Task to complete: Copy out the listing below word for word, keeping every line in its original order.

------------------------

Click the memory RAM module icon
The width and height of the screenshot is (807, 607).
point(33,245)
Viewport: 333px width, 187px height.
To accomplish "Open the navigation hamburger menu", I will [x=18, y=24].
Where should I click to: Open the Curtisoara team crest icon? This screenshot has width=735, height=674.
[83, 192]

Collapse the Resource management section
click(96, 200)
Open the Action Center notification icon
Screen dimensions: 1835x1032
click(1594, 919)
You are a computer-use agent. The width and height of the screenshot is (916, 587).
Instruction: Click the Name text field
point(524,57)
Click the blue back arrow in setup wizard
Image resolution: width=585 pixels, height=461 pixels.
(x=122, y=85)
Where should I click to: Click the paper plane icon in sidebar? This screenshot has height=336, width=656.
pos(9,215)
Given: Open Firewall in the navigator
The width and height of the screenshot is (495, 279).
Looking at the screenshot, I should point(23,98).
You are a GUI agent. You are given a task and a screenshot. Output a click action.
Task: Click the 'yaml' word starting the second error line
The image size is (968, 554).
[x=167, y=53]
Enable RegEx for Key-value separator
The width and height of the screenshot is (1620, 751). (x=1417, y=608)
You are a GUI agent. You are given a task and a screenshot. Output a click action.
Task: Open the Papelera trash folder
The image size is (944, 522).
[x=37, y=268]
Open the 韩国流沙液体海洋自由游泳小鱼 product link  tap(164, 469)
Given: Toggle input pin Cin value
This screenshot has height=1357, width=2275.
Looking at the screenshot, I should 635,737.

------------------------

Reply to the exercise:
Click the memory RAM module icon
The width and height of the screenshot is (807, 607).
point(33,245)
Viewport: 333px width, 187px height.
To accomplish "Open the navigation hamburger menu", I will [x=18, y=24].
Where should I click to: Open the Curtisoara team crest icon? This screenshot has width=735, height=674.
[83, 192]

Collapse the Resource management section
click(96, 200)
Open the Action Center notification icon
Screen dimensions: 1835x1032
click(1594, 919)
You are a computer-use agent. The width and height of the screenshot is (916, 587).
Instruction: Click the Name text field
point(524,57)
Click the blue back arrow in setup wizard
Image resolution: width=585 pixels, height=461 pixels.
(x=122, y=85)
Where should I click to: Click the paper plane icon in sidebar? This screenshot has height=336, width=656.
pos(9,215)
Given: Open Firewall in the navigator
The width and height of the screenshot is (495, 279).
Looking at the screenshot, I should point(23,98).
You are a GUI agent. You are given a task and a screenshot. Output a click action.
Task: Click the 'yaml' word starting the second error line
The image size is (968, 554).
[x=167, y=53]
Enable RegEx for Key-value separator
The width and height of the screenshot is (1620, 751). (x=1417, y=608)
You are a GUI agent. You are given a task and a screenshot. Output a click action.
Task: Open the Papelera trash folder
The image size is (944, 522).
[x=37, y=268]
Open the 韩国流沙液体海洋自由游泳小鱼 product link  tap(164, 469)
Given: Toggle input pin Cin value
This screenshot has height=1357, width=2275.
Looking at the screenshot, I should 635,737.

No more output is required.